L’article 1er est louable et rassurant dans la mesure où vous avez pris le temps d’énoncer l’ensemble des missions de la politique de la ville. Je vous donnerai régulièrement au cours de cette journée des exemples s’appuyant sur la politique de la ville qui a pu être mise en place dans la commune dont je suis l’élue.
Je suis rassurée parce que je retrouve dans cet article le détail de tout ce que nous faisons déjà et de tout ce que la précédente majorité a pu mettre en place en matière de politique de la ville.
À cet égard, je suis un peu étonnée des propos contradictoires tenus par la majorité, car certains d’entre vous louent la politique de la ville qui a été mise en place par Jean-Louis Borloo…

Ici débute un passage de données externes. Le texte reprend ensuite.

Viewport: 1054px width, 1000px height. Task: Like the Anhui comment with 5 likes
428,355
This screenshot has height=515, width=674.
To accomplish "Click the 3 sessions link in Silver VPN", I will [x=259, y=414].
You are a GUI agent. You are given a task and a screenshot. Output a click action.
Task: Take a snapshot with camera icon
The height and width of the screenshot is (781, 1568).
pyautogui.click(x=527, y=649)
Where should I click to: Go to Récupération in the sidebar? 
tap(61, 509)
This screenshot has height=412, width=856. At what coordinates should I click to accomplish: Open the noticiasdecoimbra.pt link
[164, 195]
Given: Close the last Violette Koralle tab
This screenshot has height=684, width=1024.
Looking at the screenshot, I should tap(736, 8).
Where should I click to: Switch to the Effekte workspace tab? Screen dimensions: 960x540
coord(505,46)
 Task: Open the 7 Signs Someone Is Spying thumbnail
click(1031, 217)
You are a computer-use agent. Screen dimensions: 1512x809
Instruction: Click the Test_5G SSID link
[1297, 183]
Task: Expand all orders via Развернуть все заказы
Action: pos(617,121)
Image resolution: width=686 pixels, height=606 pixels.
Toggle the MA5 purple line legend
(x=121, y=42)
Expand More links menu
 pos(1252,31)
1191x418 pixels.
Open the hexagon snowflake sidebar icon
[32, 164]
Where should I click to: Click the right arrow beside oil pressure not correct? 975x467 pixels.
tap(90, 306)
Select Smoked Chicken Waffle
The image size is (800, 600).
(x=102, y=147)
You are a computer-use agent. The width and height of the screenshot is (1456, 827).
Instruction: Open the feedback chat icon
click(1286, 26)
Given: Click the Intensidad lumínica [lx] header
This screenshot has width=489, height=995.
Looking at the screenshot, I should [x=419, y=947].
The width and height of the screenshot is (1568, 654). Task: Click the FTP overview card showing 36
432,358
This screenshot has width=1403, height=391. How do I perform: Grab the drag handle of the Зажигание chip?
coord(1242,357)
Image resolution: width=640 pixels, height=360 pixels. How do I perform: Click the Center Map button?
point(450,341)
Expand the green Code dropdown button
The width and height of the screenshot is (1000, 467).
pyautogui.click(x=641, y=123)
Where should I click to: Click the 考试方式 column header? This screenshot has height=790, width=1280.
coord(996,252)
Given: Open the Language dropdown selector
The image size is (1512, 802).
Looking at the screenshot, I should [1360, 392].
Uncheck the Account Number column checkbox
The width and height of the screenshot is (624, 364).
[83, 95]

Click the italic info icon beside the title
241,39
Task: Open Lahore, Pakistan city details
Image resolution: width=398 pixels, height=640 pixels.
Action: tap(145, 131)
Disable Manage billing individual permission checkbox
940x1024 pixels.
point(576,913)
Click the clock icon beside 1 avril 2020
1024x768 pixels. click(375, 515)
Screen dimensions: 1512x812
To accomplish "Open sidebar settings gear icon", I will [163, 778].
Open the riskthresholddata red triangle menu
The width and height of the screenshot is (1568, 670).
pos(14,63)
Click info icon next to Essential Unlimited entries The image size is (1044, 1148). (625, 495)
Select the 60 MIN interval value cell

… en précisant que certaines choses doivent être améliorées, tandis que d’autres jugent cette politique catastrophique.
Non ! Nous avons qualifié comme telles les politiques publiques ! Ce n’est pas la même chose !
Pourriez-vous donc vous mettre d’accord ? Vous pourriez peut-être simplement affirmer que cette politique a le mérite d’exister, que certaines améliorations doivent être apportées ou que certains éléments doivent être modifiés, mais cessez donc de dire qu’elle est catastrophique.
Les actions que j’ai mises en oeuvre dans ma commune suffisent à démentir une telle affirmation ! Et j’imagine que les habitants de ma commune sont déçus de vous entendre établir un constat aussi catastrophique de ce qui existe.
En ce qui me concerne, je ne verserai pas dans le catastrophisme. Ce projet de loi, qui nous arrive dans un texte revu par la commission, ce qui est tout à fait logique – la commission a d’ailleurs produit un texte, non pas fondamentalement différent, mais amélioré –, consacre à travers l’article 1er trois idées qui nous paraissent tout à fait essentielles.
Premièrement, il faut en quelque sorte une coproduction entre toutes les collectivités territoriales. Il est important que les régions, les départements, les communautés de communes et d’agglomérations, sans oublier les villes, bien entendu, s’impliquent aux côtés de l’État. On ne voit pas très bien non plus comment un club de prévention pourrait ne pas être inclus dans la politique de la ville.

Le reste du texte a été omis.